Set task -> Write out, word for word, the rows below that start with the line containing "Click the FP fireplace label" and end with the line containing "435x410 pixels. pos(260,103)", both of those lines included. Leave out the pictures.
───── Items
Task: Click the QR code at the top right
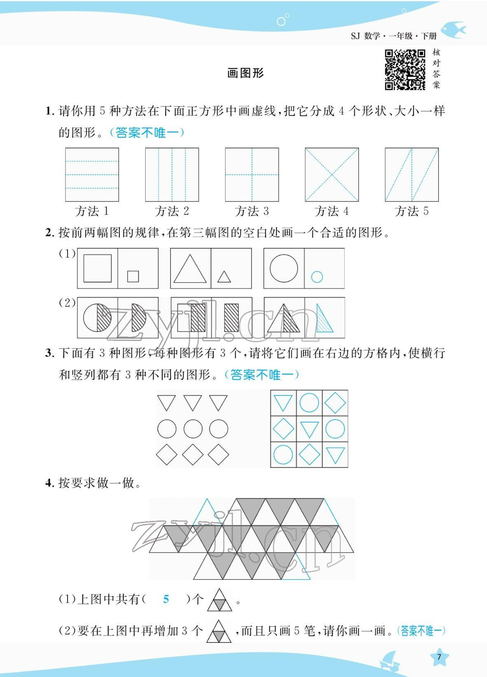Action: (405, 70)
──────────
───── Items
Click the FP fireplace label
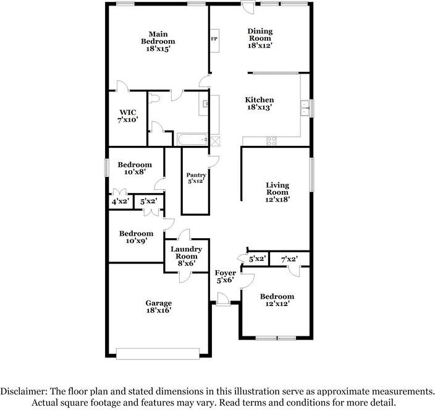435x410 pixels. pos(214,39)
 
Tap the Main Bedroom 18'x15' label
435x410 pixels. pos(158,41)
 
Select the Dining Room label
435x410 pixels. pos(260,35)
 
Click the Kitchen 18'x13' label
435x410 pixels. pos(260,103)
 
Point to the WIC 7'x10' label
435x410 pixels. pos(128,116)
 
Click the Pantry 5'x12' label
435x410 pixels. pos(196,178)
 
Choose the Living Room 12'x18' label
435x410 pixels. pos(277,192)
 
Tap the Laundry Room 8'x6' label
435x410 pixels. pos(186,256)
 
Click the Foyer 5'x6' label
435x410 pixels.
──────────
Expected answer ->
Click the FP fireplace label
435x410 pixels. pos(214,39)
 
Tap the Main Bedroom 18'x15' label
435x410 pixels. pos(158,41)
 
Select the Dining Room label
435x410 pixels. pos(260,35)
 
Click the Kitchen 18'x13' label
435x410 pixels. pos(260,103)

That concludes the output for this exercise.